Thiele modulus
The Thiele modulus is a dimensionless parameter in the field of chemical macro-kinetics, especially the description of the pore diffusion ( gas-solid or liquid-solid ) in solid catalysts. It is named after the chemist EW Thiele, who introduced him in 1939.
In heterogeneous catalysis impoverished the interior of a porous catalyst on the substance to be reacted as they have to diffuse into the solid and thereby suffers a drop in concentration. This effect is stronger the thicker the active component of the catalyst is smaller there is the diffusion coefficient and the faster the reaction proceeds. An important indicator to describe is the catalyst efficiency, which describes the ratio of the observable effective reaction rate to the maximum possible rate of reaction during complete absence of pore diffusion effects. To determine this pore efficiency, the coupled and reaction diffusion equations are solved, and so the resulting concentration profile is achieved in the solid. By integrating the local reaction rates on the total solid volume finally calculated the catalyst efficiency. For simple geometries, that is, spherical, cylindrical and planar body and the adoption of the isothermal process, this solution is still possible using analytical methods.
It shows the calculation that the diffusion coefficient, reaction rate constant, pellet size and applied to the particle concentration form a characteristic dimensionless parameter, which determines the concentration profile and thus the catalyst efficiency solely. This figure is the Thiele modulus.

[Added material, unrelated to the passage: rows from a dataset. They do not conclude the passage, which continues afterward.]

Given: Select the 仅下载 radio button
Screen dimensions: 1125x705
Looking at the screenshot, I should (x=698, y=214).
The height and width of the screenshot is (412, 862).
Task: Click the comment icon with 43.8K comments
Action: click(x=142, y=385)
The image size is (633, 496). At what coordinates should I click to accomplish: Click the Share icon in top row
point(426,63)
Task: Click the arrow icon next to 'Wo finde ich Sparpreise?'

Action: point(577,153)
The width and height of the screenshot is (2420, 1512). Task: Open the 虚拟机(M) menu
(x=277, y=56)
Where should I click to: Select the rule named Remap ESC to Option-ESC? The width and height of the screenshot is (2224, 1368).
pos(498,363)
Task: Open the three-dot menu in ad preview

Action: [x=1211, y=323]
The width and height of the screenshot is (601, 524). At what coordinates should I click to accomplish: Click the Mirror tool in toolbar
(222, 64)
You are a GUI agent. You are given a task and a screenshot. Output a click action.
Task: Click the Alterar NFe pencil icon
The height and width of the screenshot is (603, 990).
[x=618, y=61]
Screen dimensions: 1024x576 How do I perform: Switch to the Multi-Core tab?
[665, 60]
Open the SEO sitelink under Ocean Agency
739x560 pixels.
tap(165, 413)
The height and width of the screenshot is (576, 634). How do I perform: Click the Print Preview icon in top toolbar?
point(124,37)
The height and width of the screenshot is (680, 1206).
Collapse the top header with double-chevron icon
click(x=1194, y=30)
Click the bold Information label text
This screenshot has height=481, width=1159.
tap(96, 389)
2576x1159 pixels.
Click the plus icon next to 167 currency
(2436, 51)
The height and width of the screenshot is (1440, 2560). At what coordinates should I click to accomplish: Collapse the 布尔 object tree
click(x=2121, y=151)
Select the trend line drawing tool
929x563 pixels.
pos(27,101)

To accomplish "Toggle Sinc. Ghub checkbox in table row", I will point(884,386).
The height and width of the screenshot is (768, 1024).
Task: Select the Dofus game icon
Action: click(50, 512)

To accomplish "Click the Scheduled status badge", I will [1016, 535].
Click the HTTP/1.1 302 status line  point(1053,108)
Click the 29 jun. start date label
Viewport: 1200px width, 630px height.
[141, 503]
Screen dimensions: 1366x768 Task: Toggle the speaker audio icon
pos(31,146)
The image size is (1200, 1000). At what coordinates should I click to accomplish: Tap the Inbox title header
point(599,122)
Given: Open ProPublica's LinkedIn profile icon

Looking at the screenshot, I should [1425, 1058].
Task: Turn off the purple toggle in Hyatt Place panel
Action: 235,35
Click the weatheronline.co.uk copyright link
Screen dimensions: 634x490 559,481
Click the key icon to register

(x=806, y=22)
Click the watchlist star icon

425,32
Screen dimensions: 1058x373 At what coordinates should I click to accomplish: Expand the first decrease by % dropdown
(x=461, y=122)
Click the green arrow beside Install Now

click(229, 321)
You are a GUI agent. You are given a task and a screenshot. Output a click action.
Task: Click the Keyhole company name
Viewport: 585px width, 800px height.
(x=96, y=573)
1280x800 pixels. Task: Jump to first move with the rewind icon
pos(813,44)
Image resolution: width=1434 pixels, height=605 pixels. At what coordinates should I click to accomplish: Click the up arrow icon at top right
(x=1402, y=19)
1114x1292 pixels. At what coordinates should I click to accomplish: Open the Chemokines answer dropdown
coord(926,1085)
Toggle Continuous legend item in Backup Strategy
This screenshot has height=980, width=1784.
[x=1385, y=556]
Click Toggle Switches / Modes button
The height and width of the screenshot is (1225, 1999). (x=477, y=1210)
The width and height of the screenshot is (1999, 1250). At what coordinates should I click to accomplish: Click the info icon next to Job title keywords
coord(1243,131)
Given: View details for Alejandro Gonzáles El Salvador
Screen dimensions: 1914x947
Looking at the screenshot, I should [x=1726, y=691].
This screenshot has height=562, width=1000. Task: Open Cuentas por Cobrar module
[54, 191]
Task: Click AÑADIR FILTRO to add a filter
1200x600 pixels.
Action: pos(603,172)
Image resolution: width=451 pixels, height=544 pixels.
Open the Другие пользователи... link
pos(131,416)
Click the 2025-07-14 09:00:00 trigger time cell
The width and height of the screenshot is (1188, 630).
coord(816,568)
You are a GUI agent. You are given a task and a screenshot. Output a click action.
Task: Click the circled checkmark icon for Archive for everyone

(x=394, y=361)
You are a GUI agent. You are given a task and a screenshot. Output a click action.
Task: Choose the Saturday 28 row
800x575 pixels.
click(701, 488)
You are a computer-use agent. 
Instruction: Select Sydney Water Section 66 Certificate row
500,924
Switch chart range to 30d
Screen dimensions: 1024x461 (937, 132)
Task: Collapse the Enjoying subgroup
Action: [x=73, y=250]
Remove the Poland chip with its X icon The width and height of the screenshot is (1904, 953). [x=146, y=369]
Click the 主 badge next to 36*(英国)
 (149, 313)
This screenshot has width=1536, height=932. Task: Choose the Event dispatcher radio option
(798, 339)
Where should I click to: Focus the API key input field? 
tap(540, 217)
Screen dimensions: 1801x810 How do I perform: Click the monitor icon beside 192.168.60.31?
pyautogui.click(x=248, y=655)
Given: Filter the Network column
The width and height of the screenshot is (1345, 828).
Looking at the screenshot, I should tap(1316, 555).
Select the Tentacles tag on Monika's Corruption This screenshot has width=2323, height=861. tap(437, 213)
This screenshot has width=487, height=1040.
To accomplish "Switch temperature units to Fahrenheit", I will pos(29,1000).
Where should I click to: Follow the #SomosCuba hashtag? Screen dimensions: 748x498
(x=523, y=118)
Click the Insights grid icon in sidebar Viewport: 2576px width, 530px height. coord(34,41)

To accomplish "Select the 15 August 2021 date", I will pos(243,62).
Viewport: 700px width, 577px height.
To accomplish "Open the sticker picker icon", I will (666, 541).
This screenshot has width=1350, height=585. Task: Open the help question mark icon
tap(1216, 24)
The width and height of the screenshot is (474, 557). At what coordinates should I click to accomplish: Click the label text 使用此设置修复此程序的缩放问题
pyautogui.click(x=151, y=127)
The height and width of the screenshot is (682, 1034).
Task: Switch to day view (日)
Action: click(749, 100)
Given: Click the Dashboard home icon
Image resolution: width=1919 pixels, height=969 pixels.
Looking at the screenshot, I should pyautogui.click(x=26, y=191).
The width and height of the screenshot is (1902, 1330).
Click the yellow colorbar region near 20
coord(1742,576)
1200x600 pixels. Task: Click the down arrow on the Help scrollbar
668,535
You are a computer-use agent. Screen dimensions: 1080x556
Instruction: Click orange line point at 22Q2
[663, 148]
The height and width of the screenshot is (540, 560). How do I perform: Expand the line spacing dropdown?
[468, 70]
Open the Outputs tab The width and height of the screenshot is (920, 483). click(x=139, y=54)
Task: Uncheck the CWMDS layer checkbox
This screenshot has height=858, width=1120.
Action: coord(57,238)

Defines the Thiele modulus is defined as:
So that the Thiele modulus is the ratio between the reaction rate and the mass transport caused by diffusion.
Interpretation:
- Small Thiele modulus: reaction rate is small - microkinetics limits the reaction
- Big Thiele modulus: diffusion rate is small - diffusion limits the reaction
In some references, the Damköhler number 2 type is used instead of the Thiele modulus. This number has no independent meaning, it is only slightly defined differently. It is
There are a number of definitions of the modified Thiele modulus to better describe example geometries that deviate from the ideal spherical shape, can. In textbooks of technical chemistry, specifically the reaction technology, extensive derivations to find on this subject.
The Thiele modulus is linked via the Weisz module to the catalyst efficiency.
A technical catalyst is generally designed so that it is located in the transition zone between kinetic control and diffusion control. So not bad being exploited catalyst material is wasted, on the other hand, the particles are not unnecessarily small, which would increase the flow resistance unnecessary.